PROVIDED INFORMATION: Begin

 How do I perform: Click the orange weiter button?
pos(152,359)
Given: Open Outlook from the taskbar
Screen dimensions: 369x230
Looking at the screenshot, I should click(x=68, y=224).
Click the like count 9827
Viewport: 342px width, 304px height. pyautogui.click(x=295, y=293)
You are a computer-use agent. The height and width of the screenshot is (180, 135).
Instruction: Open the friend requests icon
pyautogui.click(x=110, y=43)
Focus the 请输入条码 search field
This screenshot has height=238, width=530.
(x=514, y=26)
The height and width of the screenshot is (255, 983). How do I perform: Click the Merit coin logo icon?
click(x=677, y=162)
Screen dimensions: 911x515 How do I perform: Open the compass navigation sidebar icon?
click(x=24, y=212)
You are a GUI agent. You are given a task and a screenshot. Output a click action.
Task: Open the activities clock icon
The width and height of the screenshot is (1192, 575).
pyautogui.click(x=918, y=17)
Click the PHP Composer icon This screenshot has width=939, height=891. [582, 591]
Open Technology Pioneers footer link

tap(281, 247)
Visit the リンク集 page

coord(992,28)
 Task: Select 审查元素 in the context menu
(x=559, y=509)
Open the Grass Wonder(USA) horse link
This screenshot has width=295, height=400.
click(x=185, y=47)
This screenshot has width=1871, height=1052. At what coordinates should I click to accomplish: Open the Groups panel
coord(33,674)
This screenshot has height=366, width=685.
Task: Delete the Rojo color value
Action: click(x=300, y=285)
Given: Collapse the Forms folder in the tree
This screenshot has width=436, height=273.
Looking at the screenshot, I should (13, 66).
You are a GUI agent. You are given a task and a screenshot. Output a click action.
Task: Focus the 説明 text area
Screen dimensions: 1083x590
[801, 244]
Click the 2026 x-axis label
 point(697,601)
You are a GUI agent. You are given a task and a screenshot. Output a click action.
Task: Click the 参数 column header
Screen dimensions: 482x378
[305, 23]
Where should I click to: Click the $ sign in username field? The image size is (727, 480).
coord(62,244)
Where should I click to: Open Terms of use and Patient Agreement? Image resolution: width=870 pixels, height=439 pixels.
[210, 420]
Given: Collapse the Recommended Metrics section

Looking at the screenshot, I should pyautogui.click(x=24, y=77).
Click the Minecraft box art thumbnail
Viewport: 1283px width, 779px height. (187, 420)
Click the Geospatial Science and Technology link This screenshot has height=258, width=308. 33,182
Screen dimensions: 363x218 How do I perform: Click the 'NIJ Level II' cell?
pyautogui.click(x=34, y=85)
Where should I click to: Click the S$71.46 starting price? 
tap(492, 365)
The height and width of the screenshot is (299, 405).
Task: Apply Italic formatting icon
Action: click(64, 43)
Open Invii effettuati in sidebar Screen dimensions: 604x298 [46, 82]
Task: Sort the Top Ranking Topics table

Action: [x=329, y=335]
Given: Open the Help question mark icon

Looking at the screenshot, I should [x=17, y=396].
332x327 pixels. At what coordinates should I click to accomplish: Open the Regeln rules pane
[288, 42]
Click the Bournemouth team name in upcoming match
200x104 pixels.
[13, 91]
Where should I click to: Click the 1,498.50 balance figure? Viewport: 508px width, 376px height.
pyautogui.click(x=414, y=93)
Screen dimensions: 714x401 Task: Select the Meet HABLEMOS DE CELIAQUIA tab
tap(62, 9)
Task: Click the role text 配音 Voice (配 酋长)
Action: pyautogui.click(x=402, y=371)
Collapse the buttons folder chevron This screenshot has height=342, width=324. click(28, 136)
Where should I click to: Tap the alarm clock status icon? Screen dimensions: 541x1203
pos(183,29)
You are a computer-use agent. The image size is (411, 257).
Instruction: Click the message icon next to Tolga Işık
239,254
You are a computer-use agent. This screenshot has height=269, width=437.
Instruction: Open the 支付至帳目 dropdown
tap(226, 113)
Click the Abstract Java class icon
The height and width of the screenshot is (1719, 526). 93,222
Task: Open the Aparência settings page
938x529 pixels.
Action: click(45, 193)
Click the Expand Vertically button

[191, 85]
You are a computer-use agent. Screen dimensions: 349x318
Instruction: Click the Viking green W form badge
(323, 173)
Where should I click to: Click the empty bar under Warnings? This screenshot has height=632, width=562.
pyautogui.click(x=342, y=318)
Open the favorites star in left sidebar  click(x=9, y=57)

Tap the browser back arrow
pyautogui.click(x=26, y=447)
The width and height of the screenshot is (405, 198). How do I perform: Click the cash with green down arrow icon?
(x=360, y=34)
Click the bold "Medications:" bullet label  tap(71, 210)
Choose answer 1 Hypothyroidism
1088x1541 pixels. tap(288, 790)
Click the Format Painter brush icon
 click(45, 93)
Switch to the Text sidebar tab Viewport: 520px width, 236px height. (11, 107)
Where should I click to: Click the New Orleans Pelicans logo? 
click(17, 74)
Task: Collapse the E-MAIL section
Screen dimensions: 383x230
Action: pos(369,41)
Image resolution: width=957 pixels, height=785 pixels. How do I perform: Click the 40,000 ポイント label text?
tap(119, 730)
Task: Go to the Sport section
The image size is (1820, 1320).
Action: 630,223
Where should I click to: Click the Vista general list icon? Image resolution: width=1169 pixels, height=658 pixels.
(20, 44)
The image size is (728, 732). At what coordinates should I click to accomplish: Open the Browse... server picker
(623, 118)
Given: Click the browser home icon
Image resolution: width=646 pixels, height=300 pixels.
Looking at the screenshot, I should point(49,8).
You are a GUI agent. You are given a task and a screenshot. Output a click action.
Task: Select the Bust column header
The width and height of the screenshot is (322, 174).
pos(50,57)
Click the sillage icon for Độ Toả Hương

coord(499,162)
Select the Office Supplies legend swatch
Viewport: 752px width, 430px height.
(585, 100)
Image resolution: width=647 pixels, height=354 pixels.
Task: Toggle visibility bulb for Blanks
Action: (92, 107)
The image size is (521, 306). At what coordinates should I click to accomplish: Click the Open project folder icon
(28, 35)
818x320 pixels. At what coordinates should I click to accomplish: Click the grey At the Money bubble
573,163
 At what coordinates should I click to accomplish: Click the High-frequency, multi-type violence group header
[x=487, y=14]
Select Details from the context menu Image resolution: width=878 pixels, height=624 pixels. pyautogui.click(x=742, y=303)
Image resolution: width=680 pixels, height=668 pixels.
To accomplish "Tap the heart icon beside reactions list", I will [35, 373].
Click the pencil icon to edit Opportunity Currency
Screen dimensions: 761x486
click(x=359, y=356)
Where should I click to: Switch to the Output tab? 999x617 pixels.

PROVIDED INFORMATION: End

> [INSTRUCTIONS FOR THE TASK] Return only the stretch of the material above from the line holding "Given: Open Outlook from the taskbar" through the line holding "You are a computer-use agent. The height", copied exactly.

> [ANSWER BELOW]
Given: Open Outlook from the taskbar
Screen dimensions: 369x230
Looking at the screenshot, I should click(x=68, y=224).
Click the like count 9827
Viewport: 342px width, 304px height. pyautogui.click(x=295, y=293)
You are a computer-use agent. The height and width of the screenshot is (180, 135).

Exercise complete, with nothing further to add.